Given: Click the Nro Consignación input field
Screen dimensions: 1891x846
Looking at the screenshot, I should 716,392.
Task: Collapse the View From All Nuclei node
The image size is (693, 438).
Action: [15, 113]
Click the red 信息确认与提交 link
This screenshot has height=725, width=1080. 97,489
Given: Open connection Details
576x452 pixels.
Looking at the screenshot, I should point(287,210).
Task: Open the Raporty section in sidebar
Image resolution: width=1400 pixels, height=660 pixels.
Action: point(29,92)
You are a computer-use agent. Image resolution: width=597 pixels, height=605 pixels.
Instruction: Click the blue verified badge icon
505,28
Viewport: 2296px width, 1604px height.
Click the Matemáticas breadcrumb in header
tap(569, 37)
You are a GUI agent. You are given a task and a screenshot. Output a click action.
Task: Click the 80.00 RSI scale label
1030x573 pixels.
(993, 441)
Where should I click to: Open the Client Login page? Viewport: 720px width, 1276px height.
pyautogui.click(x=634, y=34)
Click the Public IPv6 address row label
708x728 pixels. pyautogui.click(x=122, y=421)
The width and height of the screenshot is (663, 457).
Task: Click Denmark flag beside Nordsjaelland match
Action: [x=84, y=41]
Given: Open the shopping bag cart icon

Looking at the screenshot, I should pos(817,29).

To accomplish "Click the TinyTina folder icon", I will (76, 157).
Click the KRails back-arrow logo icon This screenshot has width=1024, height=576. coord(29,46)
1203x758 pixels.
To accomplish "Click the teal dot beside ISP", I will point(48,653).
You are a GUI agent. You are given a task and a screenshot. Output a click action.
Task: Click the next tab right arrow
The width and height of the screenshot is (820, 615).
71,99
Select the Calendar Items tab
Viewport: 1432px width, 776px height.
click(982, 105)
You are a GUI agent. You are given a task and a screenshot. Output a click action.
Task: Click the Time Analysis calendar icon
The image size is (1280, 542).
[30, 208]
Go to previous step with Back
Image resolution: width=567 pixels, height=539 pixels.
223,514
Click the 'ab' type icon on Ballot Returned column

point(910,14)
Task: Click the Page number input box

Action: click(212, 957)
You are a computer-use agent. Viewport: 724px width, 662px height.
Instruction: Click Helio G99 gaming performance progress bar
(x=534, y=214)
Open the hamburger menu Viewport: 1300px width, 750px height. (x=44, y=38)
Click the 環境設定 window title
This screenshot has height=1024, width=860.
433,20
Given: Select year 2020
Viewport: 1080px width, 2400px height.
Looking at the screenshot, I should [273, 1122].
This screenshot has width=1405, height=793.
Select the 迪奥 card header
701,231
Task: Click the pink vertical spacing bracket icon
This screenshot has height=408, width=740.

++++++++

From the first line of the listing above through the line that contains "Viewport: 2296px width, 1604px height.", set down each line without alteration, and nothing else.

### REPLY TO THE EXERCISE
Given: Click the Nro Consignación input field
Screen dimensions: 1891x846
Looking at the screenshot, I should 716,392.
Task: Collapse the View From All Nuclei node
The image size is (693, 438).
Action: [15, 113]
Click the red 信息确认与提交 link
This screenshot has height=725, width=1080. 97,489
Given: Open connection Details
576x452 pixels.
Looking at the screenshot, I should point(287,210).
Task: Open the Raporty section in sidebar
Image resolution: width=1400 pixels, height=660 pixels.
Action: point(29,92)
You are a computer-use agent. Image resolution: width=597 pixels, height=605 pixels.
Instruction: Click the blue verified badge icon
505,28
Viewport: 2296px width, 1604px height.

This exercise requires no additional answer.